[Saved entries]
+ + +

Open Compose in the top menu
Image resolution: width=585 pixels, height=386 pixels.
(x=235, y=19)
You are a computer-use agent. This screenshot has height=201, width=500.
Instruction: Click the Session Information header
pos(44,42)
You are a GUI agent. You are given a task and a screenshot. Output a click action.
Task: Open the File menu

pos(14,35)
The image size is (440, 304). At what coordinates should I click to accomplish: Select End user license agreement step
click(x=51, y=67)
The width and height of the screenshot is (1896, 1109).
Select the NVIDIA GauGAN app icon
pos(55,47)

+ + +

Nothing is to be altered; retype each entry exactly.

● **SOLUTION TO THE PROBLEM**
Open Compose in the top menu
Image resolution: width=585 pixels, height=386 pixels.
(x=235, y=19)
You are a computer-use agent. This screenshot has height=201, width=500.
Instruction: Click the Session Information header
pos(44,42)
You are a GUI agent. You are given a task and a screenshot. Output a click action.
Task: Open the File menu

pos(14,35)
The image size is (440, 304). At what coordinates should I click to accomplish: Select End user license agreement step
click(x=51, y=67)
The width and height of the screenshot is (1896, 1109).
Select the NVIDIA GauGAN app icon
pos(55,47)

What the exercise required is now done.